To test our artifact from scratch, one needs to install a recent Java Virtual Machine (JVM), the Scala Build Tool (SBT)
To build the docker image, one should first install Docker if it is not installed yet. link Then, one can build and launch the artifact with the following command:
docker build --tag 'hmloc-oopsla23' .
docker run -it --rm 'hmloc-oopsla23'
The user will be attached to the shell of the container after the image gets pulled and the container is launched. Launch the SBT shell by typing sbt
.
-
Follow the Coursier installation instructions at https://get-coursier.io/docs/cli-installation.
-
Change your working directory to the root of this repository and launch the SBT shell by typing
sbt
in the terminal.
We provide two ways of experimenting with HMloc. A test suite that runs example files and a web demo where the user can type their programs and see the results live.
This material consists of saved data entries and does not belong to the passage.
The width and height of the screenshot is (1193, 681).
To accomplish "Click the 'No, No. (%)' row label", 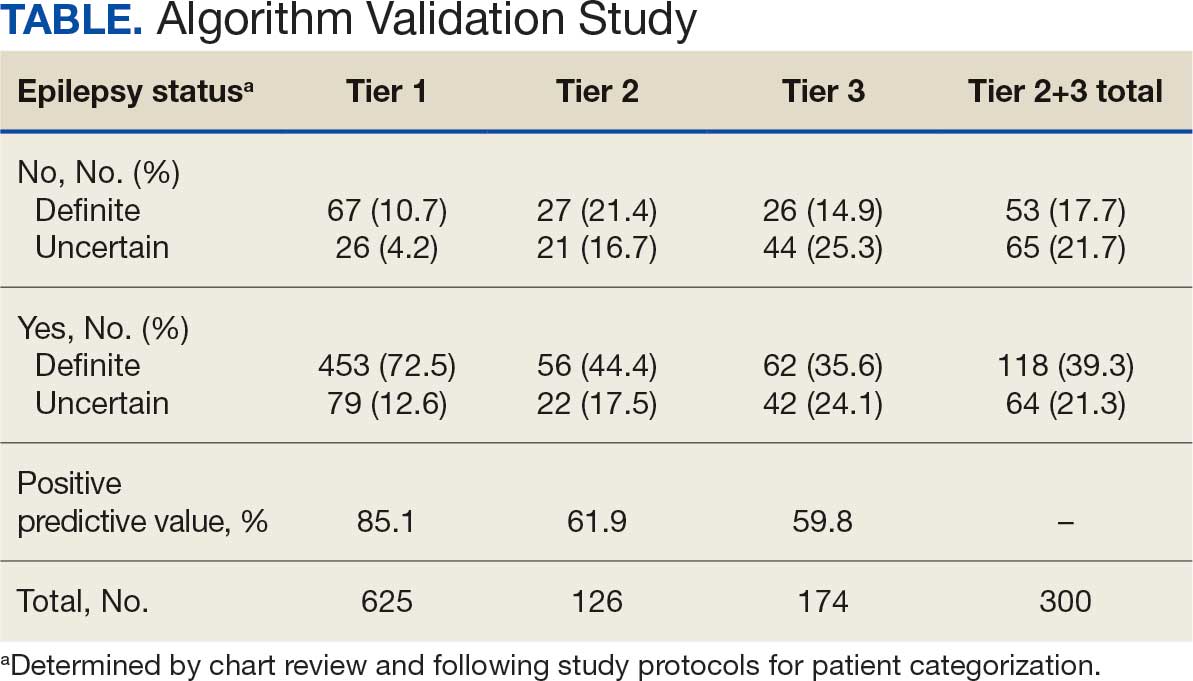I will pyautogui.click(x=99, y=173).
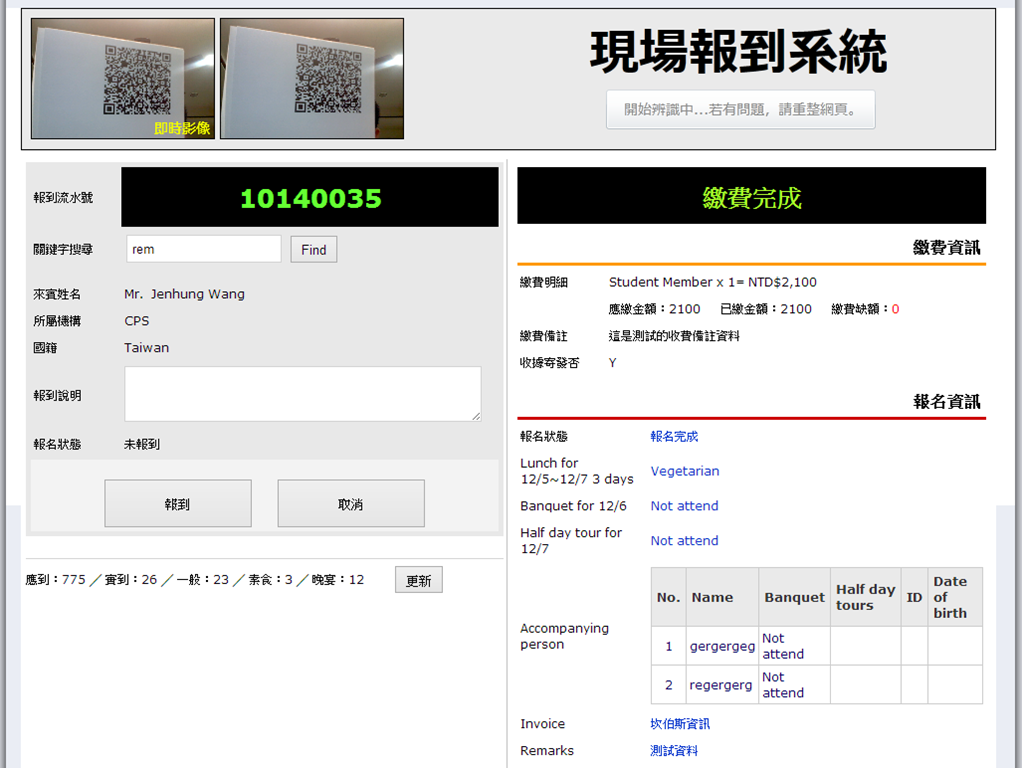The height and width of the screenshot is (768, 1022).
Task: Click the live camera preview labeled 即時影像
Action: [x=123, y=78]
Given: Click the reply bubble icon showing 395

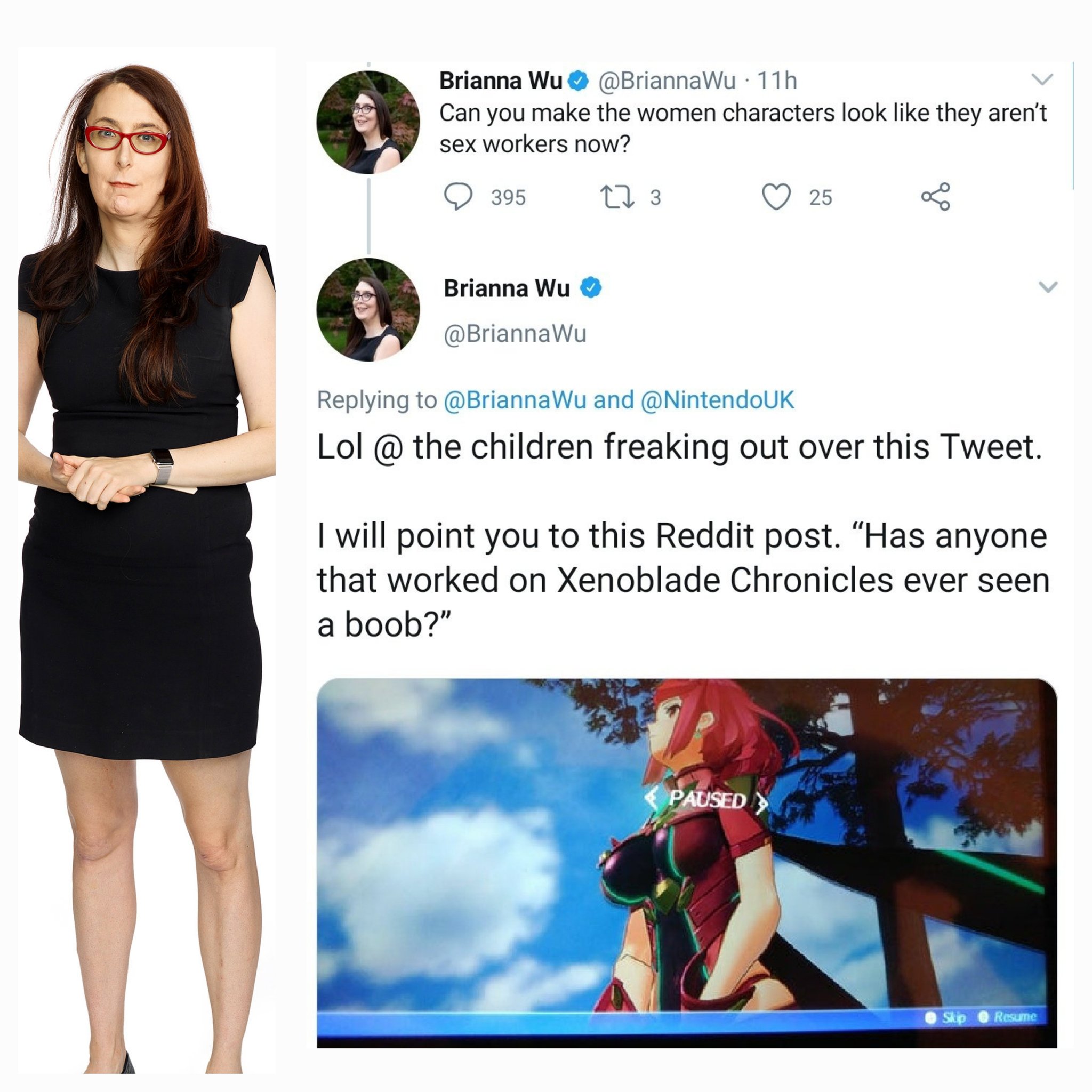Looking at the screenshot, I should click(458, 197).
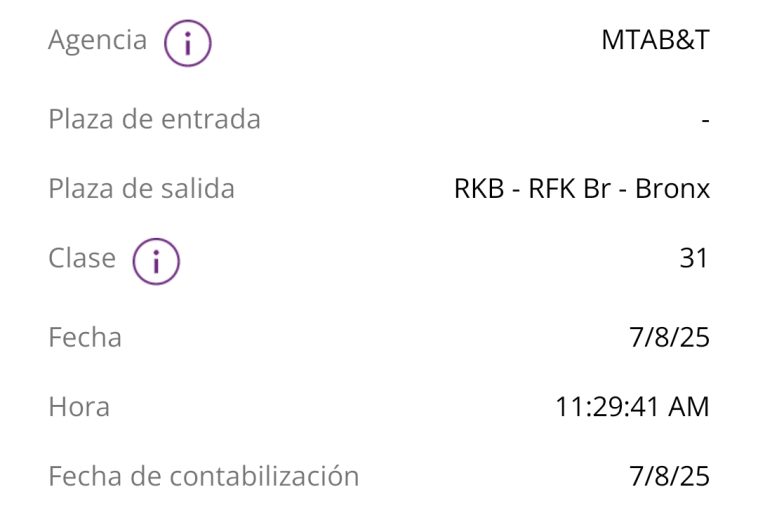
Task: Click the 'Plaza de entrada' label
Action: tap(154, 119)
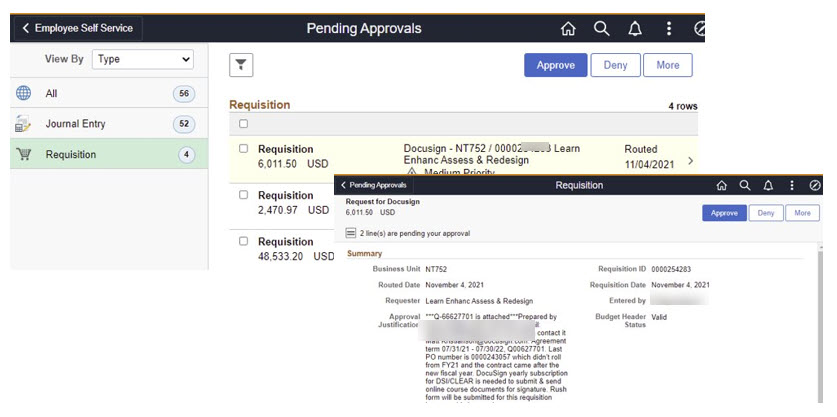Open search in Pending Approvals header
This screenshot has width=837, height=417.
[x=601, y=29]
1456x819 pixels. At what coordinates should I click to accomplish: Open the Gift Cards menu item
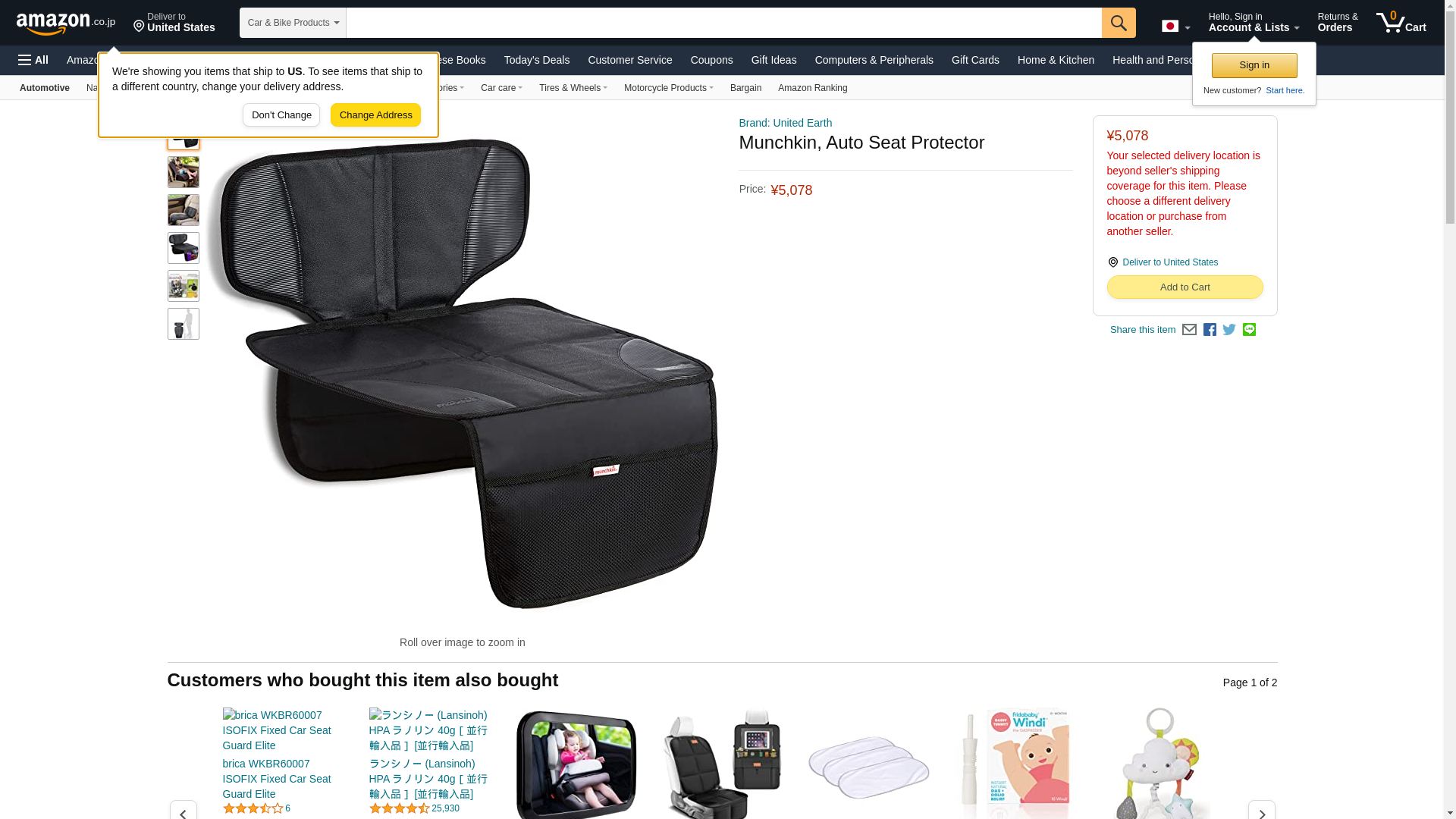pos(975,60)
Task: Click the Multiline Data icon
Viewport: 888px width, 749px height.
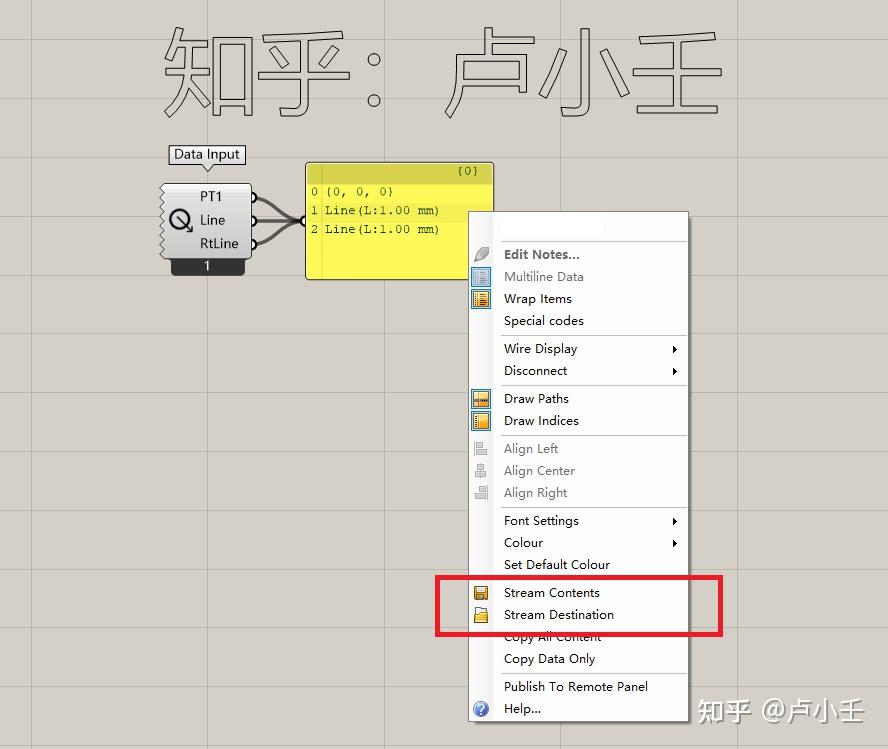Action: (481, 276)
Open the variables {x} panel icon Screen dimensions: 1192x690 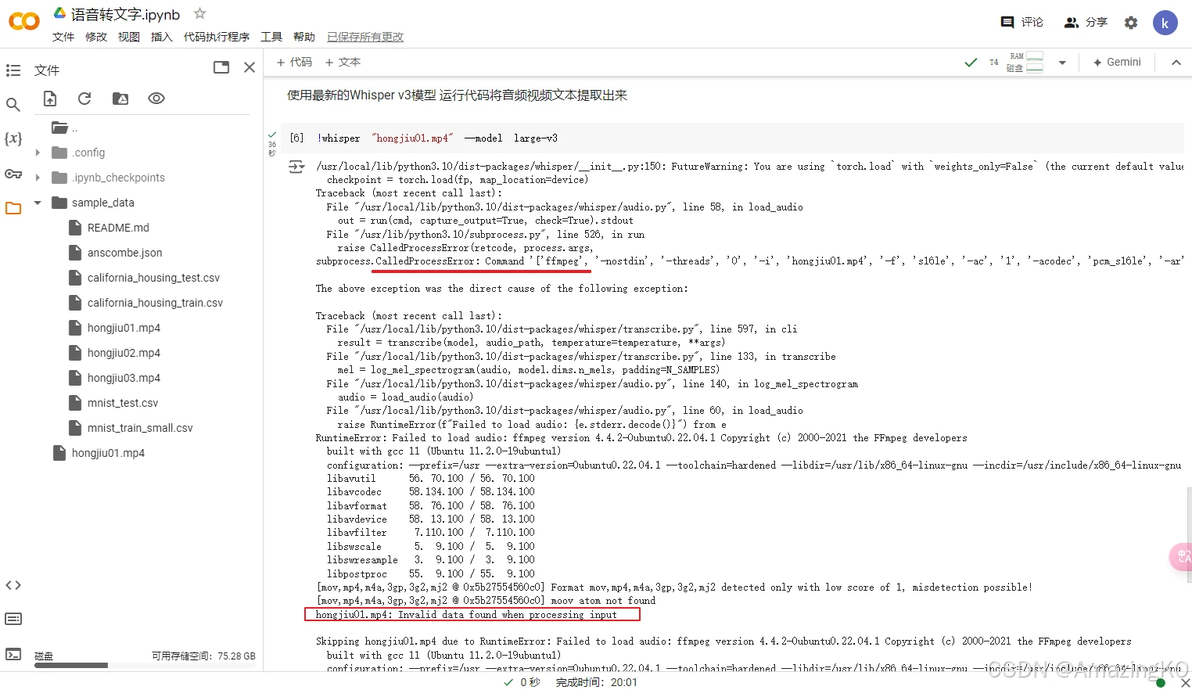point(13,138)
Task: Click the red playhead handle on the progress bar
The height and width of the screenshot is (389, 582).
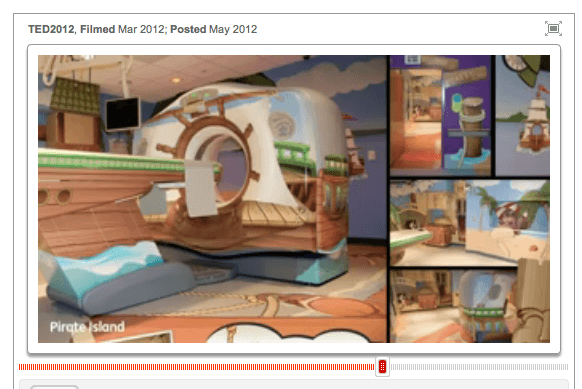Action: (x=382, y=367)
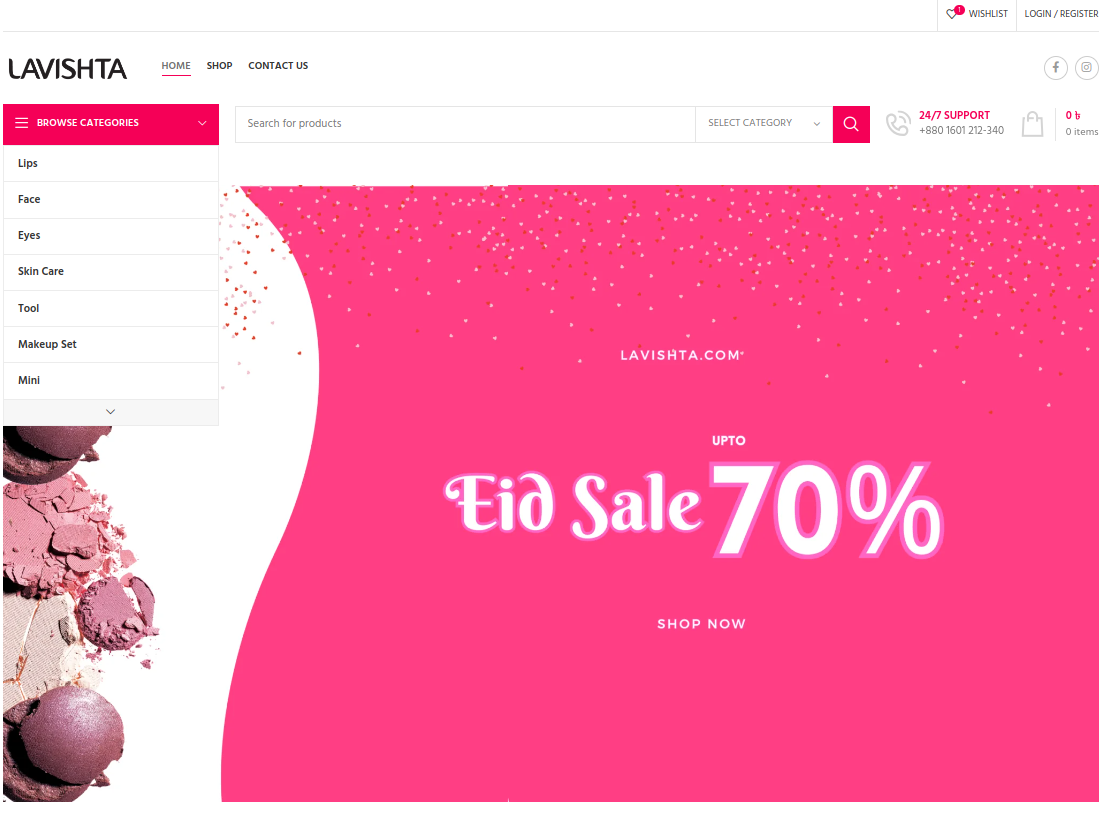Open the Contact Us page

(278, 66)
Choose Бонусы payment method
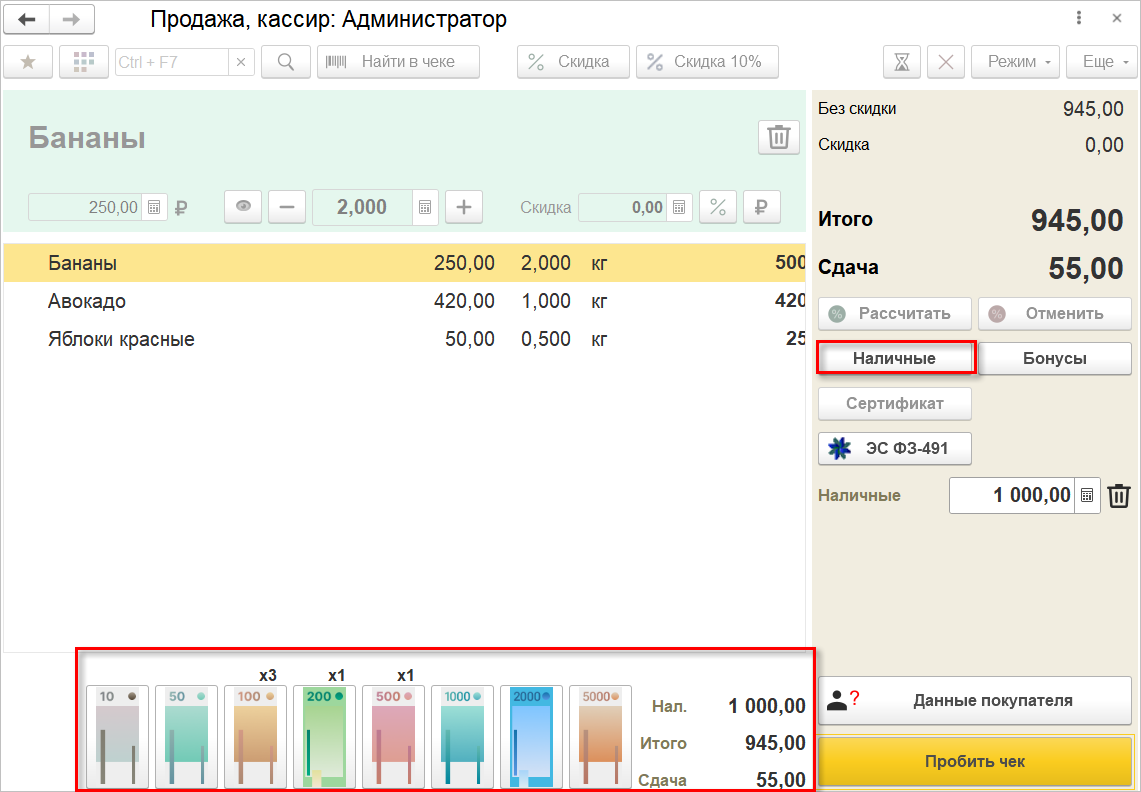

The error messages can sometimes can get quite verbose. This is currently a limitation of this approach as is discussed in section 5.4 of the paper.
We recommend using the the test suite.
To compile the code to JVM and re-run the tests upon file changes,
launch SBT and then use the SBT command ~hmlocJVM/testOnly hmloc.DiffTests
.
The test output is inserted as comments beginning with //│
in the test file,
immediately after each corresponding code block.
If there are any unstaged changes (as determined by git
),
only the test files with those changes will be run (those in shared/src/test/diff
). You may modify test files to run your own examples.
We recommend using an editor that automatically reloads open files on changes so that the test results for each code block can be easily seen.
To run the web demo, compile the project with hmlocJS/fastOptJS
,
then open the local_testing.html
file in a browser.
Feature | Type syntax | Term syntax |
---|---|---|
Basic terms and types | ||
literals | bool, string, int | true, false, 1, 2, "hello" |
function | int -> int | fun x -> x + 1, fun (x, y) -> x + y |
tuples | (int, int,) | (1, 2,) |
application | F[A] | f a |
variable | 'a | x |
let binding | let x = s in t | |
pattern matching | match t with C1(a, b, c) -> a | C2(a, b) -> b |
|
Top level declarations | ||
definition | val foo: T | def foo x = t |
algebraic data type | type 'a list = Cons of ('a, 'a list) | Nil |
Cons(1, Nil) |
The syntax for HMloc is a derived from a reduced subset of OCaml. The parser implementation is custom and does not handle all the corner cases expected of a full parser implementation. We encourage users to reference existing examples for specific nuances concerning the syntax.